Other ethical considerations include whether informed consent has been given by the owners of data used in training and refining AI.
When OpenAI released GPT-3 in July 2020, it offered a glimpse of the data used to train the large language model. Millions of pages had been scraped from the web, Reddit posts, books, and more. This data was used to create the generative text system, according to a technical paper produced by OpenAI. The clash of privacy concerns with the need to access data sets for training the machine learning system is one that has not yet been fully resolved. It’s why our affiliate company, Pericles Software, will always ask permission to use a organisation’s data to help build its AI models.
3. Technical Risks
Ensuring that AI algorithms are robust, validated, and reliable is an area that can be variable, but covers concepts that many people in labs will understand. The same principles that apply in validation of your test or calibration method are equally relevant in AI. This includes verifying that AI models perform accurately under various conditions.

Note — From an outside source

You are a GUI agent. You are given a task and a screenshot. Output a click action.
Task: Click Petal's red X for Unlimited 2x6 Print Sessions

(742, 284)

In terms of what this means to your lab or organisation, dust off those trusty parameters you know already for method validation, and use those as the basis of developing specifications for any AI you intend to use.
4. Regulatory and Compliance Issues
Compliance with relevant regulations and standards such as GDPR for data privacy, TGA, and FDA regulations for medical AI, is essential to avoid legal and ethical pitfalls. The good news is, that much work is being done to develop internationally agreed standards in AI.

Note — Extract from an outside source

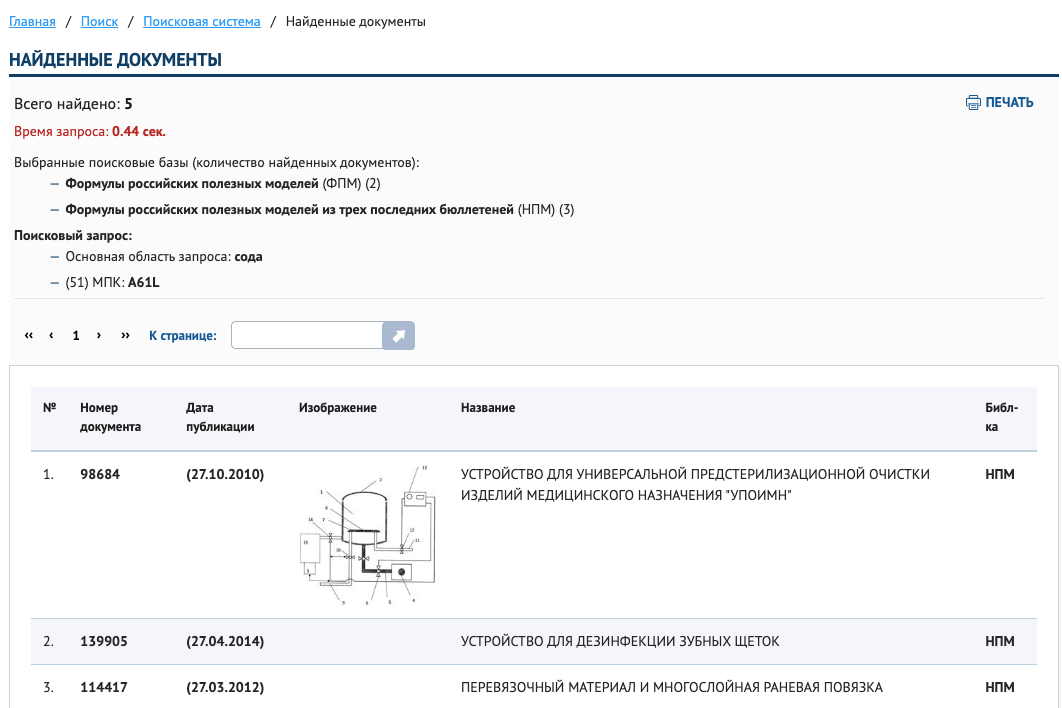
Task: Open title УСТРОЙСТВО ДЛЯ ДЕЗИНФЕКЦИИ ЗУБНЫХ ЩЕТОК
Action: (x=619, y=641)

Just as we audit processes in our organisation to monitor for compliance with standards and regulations, regular auditing of AI systems and their outputs is important, This will ensure ongoing compliance and the ability to identify and address any emerging issues promptly.
5. AI will take away all decision-making by people
This will definitely not happen!
There are many decisions made by people every day. Granted, not all decisions are earth-shattering, and some will be very low-risk and mundane.
We need to balance the role of AI in decision-making processes within the lab to ensure human oversight and intervention when necessary.
That means lab people need to be trained to understand and effectively collaborate with AI systems, including interpreting AI outputs and knowing the limitations of AI tools.
A related concern is that AI will progress in intelligence so rapidly that it will become sentient, and act beyond humans’ control. We have heard reports of this sentience, with one popular account being from a former Google engineer who stated the AI chatbot LaMDA was sentient and speaking to him just as a person would.
A Quality Approach
The solution to these risks again lies in the application of fundamental principles of Quality.
At an organisational level, develop processes for monitoring algorithms, compiling high-quality data, and explaining the findings of AI algorithms. Establishing standards to determine acceptable AI technologies will be a crucial aspect as well. Discussions on the planned implementation and use of AI are also required to support a culture that sensibly manages these risks.